§ **LESETEXT**:
_ _ _ _ _
Philosophische Betrachtungen unseres Planeten, von ganz weit weg
Dass dieses Buch den Booker-Preis erhielt und sicher weitere Preise erhalten wird verwundert nicht, denn es ist durchaus etwas Besonderes. Ein Raumschiff mit sechs Astronaut:innen umkreist die Erde und wir Leserinnen dürfen ihren dabei entstehenden Gedanken folgen.
Einmal um die Erde in 90 Minuten und das sechzehnmal binnen 24 Stunden – das ist die gesamte Handlung dieses Romans. Der eigentlich eher eine Art Essay ist, ein philosophischer Essay über die Erde und ihre Bewohner und was wir Menschen mit diesem uns geschenkten Planeten anstellen.
Die vier Astronauten und zwei Astronautinnen, aus verschiedenen Ländern von verschiedenen Kontinenten, haben die Aufgabe, diverse Versuche und Beobachtungen zu machen. Das betrifft Tierversuche, Untersuchungen zu Klimaveränderungen und auch Versuche an sich selbst, wie reagieren ihre Körper auf die Schwerelosigkeit und vieles mehr.
Doch ihnen bleibt auch sehr viel Zeit, sich mit sich selbst zu beschäftigen, nachzudenken, aus den Fenstern zu blicken. Dabei haben sie einen unvergleichlichen Blick auf die Erde, können Länder und Kontinente, Meere, Inseln, Gebirge erkennen und Wetterphänomene. Vor allem einen gewaltigen Taifun beobachten sie, der wächst, sich ausbreitet und dem sie tatenlos zusehen müssen während seines Zerstörungswerks.
_ _ _ _ _
§ **DATENAUSZUG**:
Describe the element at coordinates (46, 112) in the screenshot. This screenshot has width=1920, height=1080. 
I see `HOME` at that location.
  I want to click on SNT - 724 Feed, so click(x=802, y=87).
_ _ _ _ _
§ **ZU ERLEDIGEN**:
a: Wie viele Menschen umkreisen laut der Buchbesprechung im Raumschiff die Erde?
b: Warum überrascht es laut der Buchbesprechung nicht, dass das Buch den Booker-Preis erhielt? Antworte in ein bis drei Sätzen.
c: Fahre mit der Buchbesprechung über den Raumschiffroman nach ihrem letzten Satz fort.

§ **ANTWORTEN**:
a: Sechs: vier Astronauten und zwei Astronautinnen.

b: Es überrascht nicht, weil das Buch durchaus etwas Besonderes ist.

c:
Ansonsten geschieht wenig in diesem Roman, es sind eben vor allem diese Gedanken, Erinnerungen an ihre jeweilige Kindheit, an ihre Familien, Überlegungen, wie es den Menschen, die sie lieben, gerade geht, die dieses Buch füllen.
Dabei gelingen der Autorin Hunderte Sätze, die man sich an die Wand pinnen möchte, ins Poesiealbum schreiben oder per Beamer an den Nachthimmel schreiben möchte: „Die Milchstraße ist die qualmende Schmauchspur einer in den seidenglänzenden Himmel geschossenen Ladung Schießpulver.“ (S. 8); „Aber es gibt keine neuen Gedanken. Nur alte, die in neue Momente hineingeboren werden – und in diesen Momenten lautet der Gedanke: Ohne die Erde sind wir alle erledigt.“ (S. 19); „Von der Raumstation ist die Menschheit ein Wesen, das sich nur bei Nacht blicken lässt. Die Menschheit ist das Licht der Städte und die beleuchteten Glühfäden der Straßen.“ (S. 26).
Doch dann wird es manchmal auch etwas viel, wird man diesen so eloquent formulierten, so blumigen und wortreichen Sätzen etwas müde, wünscht sich doch ein wenig Handlung, ein wenig Tempo in dieser Geschichte, die hier erzählt werden soll. Sind doch die Gedanken auch schon mal etwas weitschweifig und auch abschweifend, verlieren den Faden, sofern es den in diesem Buch überhaupt gibt.
So bietet das Buch viel, sehr viel zum Nachdenken, doch leider ist es eben auch an vielen Stellen langatmig, um nicht zu sagen langweilig. Damit dann doch ein eher typisches „preiswürdiges“ Buch. Das dennoch ganz sicher etwas Besonderes, Interessantes ist, das in Erinnerung bleibt, nachhallt.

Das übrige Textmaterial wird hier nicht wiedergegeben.